GAO noted that: (1) widespread and long-standing weaknesses and breakdowns in agency internal controls continue to result in wasteful spending, poor management, and losses involving billions of dollars in federal funds; (2) internal control weaknesses have also made outright fraud more feasible; and (3) inadequate agency accounting systems and financial reports have contributed to the government's dilemma. GAO found that: (1) agencies reported that 53 percent of their accounting systems were not in conformance with the Comptroller General's requirements; (2) serious internal control problems continue in such areas as weapon systems procurement, social security, property management, and automatic data processing; (3) agencies have also reported that thousands of less serious weaknesses have been corrected which were collectively important and could have led to fraud, waste, and abuse; and (4) programs to evaluate internal control systems have not yet evolved to the point that agencies know whether their controls are adequate. GAO also found that: (1) although federal agencies generally identified their problems, their annual reports did not always provide an accurate, clear assessment of the overall status of their systems; (2) there is an inadequate basis for reporting on internal control weaknesses because the Office of Management and Budget (OMB) has not changed its reporting guidance, as GAO recommended; and (3) agency programs which evaluate internal control and accounting systems need further strengthening to ensure that weaknesses are identified and corrected.

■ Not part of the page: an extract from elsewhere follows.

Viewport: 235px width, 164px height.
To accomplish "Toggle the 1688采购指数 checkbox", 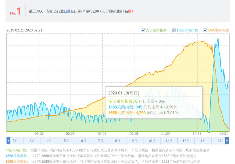I will click(x=174, y=30).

Recommendations for Executive Action

  1. Status: Closed - Implemented

    Comments: OMB changed the reporting guidance, but did not fully accept this recommendation. It still prefers use of "taken-as-a-whole" wording, but does not oppose the recommended "except for" language. Several agencies now use both terms in their annual reports.

    Recommendation: The Director, OMB, should implement the prior recommendation to strengthen annual internal control reporting guidance to agencies. OMB must ensure that agencies disclose the bases for their positions on reasonable assurance, considering the weaknesses identified and the scope of evaluations. Specifically, OMB should revise internal control reporting guidance to incorporate the "except-for" reporting format of the House Committee on Government Operations whereby agencies would clearly disclose the significance of those systems which: (1) do not meet the act's requirements; and (2) have not yet been evaluated and for which the agency does not know whether or not they comply with the act's requirements.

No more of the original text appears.